The Death of Vazir-Mukhtar, a novel by Yury Tynyanov, one of the leading figures of the Russian formalist school, describes the final year in the life of Alexander Griboedov, the author of the comedy Woe from Wit. As ambassador to Persia, Griboedov was murdered in 1829 by a Tehrani mob during the sacking of the Russian embassy. One of the central texts of Russian formalist literary production, the novel is a brilliant meditation on the nature of historical and poetic consciousness and of artistic creation. It is a complex and fascinating work that explores the relationships among individual memory, historical fact, and the literary imagination. The result is a hybrid text, containing elements of various genres—historical, biographical, existential, and adventure novels—and a deeply personal, almost confessional testament to the writer’s relationship to his generation and the state. Completed in 1927, almost a century after the events it depicts, The Death of Vazir-Mukhtar marks the watershed between revolution and reaction. At a time when the Soviet regime was becoming increasingly restrictive of freedom of expression and conscience, Tynyanov grappled with the themes of disillusionment, betrayal, and unrealized potential.
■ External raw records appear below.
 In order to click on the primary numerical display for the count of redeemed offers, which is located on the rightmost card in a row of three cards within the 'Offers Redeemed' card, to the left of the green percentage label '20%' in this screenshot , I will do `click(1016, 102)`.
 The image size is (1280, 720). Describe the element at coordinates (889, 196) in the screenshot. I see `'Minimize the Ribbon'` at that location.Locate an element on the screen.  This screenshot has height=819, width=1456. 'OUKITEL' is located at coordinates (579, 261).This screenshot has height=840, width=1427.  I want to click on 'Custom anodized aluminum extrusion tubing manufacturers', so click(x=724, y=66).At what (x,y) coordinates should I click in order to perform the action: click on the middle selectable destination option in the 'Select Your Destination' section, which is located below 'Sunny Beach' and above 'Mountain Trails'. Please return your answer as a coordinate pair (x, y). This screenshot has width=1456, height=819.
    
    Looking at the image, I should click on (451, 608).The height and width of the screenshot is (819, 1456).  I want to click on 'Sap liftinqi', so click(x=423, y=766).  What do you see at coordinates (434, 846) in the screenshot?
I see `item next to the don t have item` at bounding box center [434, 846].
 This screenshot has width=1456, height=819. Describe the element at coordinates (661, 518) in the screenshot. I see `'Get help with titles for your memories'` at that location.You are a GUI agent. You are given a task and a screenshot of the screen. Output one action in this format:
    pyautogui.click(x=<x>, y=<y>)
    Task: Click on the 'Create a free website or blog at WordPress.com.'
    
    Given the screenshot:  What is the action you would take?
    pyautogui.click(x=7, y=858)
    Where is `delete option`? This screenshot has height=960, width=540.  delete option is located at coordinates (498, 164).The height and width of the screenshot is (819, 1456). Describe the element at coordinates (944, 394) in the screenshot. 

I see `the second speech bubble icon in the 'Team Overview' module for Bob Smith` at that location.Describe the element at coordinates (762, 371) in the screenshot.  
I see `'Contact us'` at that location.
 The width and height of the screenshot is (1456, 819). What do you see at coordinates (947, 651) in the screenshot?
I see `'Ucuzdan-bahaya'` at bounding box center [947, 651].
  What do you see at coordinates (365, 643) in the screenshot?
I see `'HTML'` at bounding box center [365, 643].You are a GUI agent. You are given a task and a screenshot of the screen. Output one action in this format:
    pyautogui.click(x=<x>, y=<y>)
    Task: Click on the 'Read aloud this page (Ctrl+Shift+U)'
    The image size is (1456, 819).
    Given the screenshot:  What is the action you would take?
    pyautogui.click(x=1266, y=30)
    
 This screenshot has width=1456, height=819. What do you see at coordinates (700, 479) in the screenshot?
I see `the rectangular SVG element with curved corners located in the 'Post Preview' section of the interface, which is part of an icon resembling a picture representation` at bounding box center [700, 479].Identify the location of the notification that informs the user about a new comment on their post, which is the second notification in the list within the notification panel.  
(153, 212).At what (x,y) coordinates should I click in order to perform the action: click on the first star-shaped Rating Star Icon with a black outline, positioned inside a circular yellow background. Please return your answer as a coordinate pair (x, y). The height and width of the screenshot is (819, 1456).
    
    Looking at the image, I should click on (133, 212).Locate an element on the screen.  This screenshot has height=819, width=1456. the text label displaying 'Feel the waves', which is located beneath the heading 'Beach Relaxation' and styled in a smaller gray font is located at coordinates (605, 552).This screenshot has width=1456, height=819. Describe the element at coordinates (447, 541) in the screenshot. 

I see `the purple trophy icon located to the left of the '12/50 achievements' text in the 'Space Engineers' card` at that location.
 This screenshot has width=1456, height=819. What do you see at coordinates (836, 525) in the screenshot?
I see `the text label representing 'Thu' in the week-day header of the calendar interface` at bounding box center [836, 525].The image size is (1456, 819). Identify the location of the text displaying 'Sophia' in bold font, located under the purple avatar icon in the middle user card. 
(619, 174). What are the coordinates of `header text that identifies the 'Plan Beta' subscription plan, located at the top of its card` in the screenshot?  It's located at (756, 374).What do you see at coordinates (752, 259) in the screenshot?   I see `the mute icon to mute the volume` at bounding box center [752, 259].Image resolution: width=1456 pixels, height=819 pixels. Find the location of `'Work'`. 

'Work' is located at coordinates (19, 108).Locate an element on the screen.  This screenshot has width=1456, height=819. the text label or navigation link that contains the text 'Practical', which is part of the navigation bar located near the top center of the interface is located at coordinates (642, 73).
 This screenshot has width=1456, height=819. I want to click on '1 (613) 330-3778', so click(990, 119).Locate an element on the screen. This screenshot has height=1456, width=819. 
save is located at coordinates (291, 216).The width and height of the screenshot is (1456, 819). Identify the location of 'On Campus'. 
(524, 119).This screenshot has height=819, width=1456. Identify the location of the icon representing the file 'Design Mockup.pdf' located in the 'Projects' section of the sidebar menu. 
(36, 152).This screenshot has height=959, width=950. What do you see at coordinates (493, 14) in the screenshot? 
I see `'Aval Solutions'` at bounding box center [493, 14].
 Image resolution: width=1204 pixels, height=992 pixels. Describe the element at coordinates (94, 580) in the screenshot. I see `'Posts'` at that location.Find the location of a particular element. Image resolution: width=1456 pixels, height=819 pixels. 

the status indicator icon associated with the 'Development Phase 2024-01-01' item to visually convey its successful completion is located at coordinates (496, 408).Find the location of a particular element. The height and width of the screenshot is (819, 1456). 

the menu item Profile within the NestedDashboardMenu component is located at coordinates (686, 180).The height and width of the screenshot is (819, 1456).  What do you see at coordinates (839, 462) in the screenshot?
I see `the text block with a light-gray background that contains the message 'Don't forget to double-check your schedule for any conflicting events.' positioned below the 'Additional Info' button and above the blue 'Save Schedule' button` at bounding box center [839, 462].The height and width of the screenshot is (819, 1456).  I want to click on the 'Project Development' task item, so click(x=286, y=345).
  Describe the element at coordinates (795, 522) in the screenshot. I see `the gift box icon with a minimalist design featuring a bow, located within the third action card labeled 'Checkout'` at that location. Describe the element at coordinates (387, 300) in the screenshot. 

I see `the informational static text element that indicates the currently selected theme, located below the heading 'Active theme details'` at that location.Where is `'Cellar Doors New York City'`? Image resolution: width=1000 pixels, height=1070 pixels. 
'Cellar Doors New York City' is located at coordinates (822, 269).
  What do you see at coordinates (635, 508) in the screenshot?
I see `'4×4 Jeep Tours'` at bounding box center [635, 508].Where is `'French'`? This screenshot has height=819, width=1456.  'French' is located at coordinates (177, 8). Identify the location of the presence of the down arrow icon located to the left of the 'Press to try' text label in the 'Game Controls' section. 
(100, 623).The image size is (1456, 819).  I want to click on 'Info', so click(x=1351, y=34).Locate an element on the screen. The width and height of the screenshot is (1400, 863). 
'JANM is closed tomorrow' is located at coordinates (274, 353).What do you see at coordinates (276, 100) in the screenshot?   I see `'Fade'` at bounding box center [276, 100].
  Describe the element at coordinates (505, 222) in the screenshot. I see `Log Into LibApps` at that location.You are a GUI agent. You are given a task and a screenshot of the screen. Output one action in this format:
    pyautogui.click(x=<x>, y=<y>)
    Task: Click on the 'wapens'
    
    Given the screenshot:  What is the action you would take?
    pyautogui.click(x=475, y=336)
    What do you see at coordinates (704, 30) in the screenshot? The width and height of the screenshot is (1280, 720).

Unabashedly intellectual yet filled with intrigue and suspense, The Death of Vazir-Mukhtar is a great historical novel of Russian modernism.


Young Pushkin

Young Pushkin

Author: Юрий Николаевич Тынянов

Publisher: Angel

Published: 2007

Total Pages: 552

ISBN-13:

DOWNLOAD EBOOK

Tynyanov's novel on Pushkin's formative years, written in the 1930s and early 1940s, is an entertaining panorama of the human, social and political forces that shaped Russia's greatest writer, from everyday home life to the wider St Petersburg scene and affairs of state in the Napoleonic era.


Good Stalin

Good Stalin

Author: Victor Erofeyev

Publisher:

Published: 2014-07-01

Total Pages: 366

ISBN-13: 9781782671114

DOWNLOAD EBOOK

"Erofeev's autobiographical novel provides both a child's and an adult's perspective on several decades of Soviet history. The book documents not only the emergence of a prominent writer, but also looks at the evolution of the Soviet dissident movement amongst the nomenklatura"--Publisher's website.


Sulamith

Sulamith

Author: Александр Иванович Куприн

Publisher:

Published: 1928

Total Pages: 256

ISBN-13:

DOWNLOAD EBOOK

A novel about the love of King Solomon for a servant girl.


Küchlya

Küchlya

Author: Yuri Tynianov

Publisher: Academic Studies PRess

Published: 2021-10-12

Total Pages: 429

ISBN-13: 1644696878

DOWNLOAD EBOOK

The poet Wilhelm Küchelbecker, Pushkin’s school-friend, suffered twenty years of imprisonment and Siberian exile for his part in the ill-fated Decembrist rising of 1825 against the Russian autocracy. His largely forgotten life and work are vividly recreated in Küchlya (1925), a pioneering historical novel by the eminent literary scholar and Formalist theorist Yuri Tynianov. Writing at a time when Stalin was tightening his grip on Soviet culture and society, Tynyanov implicitly brings together the disquieting experiences of the 1820s and the 1920s. In a lively, innovative style, his gripping and moving narrative, here translated for the first time, evokes the childhood, youth, beliefs and often absurd adventures of a Quixotic, idealistic protagonist against the richly complex backdrop of post-Napoleonic Russian society.